WHAT YOU NEED TO DO: Within the material below, find each line bearing the word "agent" and present it.
--- RECORDS SUPPLIED Enclosed Below ---
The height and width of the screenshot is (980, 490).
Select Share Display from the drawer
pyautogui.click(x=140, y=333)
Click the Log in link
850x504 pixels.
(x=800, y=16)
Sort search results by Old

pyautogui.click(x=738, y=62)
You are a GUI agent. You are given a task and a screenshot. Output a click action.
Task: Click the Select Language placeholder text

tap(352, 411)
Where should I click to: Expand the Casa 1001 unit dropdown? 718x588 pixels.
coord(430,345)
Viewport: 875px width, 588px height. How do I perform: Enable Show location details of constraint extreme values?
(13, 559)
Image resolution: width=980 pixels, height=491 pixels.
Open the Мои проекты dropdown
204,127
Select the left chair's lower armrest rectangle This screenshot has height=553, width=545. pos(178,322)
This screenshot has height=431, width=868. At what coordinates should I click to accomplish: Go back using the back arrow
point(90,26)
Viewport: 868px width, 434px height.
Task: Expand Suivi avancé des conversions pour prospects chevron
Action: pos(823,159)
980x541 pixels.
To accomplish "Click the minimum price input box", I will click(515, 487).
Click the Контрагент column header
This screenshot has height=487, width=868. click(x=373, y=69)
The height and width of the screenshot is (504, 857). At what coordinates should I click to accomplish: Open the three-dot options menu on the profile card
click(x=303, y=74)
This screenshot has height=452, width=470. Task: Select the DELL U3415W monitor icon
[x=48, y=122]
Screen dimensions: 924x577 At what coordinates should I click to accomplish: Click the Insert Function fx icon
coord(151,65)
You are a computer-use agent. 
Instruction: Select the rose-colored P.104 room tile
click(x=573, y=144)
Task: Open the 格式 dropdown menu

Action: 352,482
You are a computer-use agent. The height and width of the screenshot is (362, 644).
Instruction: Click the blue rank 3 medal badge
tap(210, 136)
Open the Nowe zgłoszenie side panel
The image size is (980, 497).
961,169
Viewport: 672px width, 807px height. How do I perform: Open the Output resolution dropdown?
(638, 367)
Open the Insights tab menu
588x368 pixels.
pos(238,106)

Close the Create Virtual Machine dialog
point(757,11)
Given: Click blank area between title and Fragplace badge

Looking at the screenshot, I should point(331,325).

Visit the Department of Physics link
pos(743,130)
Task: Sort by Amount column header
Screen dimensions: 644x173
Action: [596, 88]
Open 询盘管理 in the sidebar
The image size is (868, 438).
--- End of Enclosed RECORDS SUPPLIED ---
ANSWER SPACE:
You are a GUI agent. You are given a task and a screenshot. Output a click action.
You are a computer-use agent. 
You are a computer-use agent. The height and width of the screenshot is (362, 644).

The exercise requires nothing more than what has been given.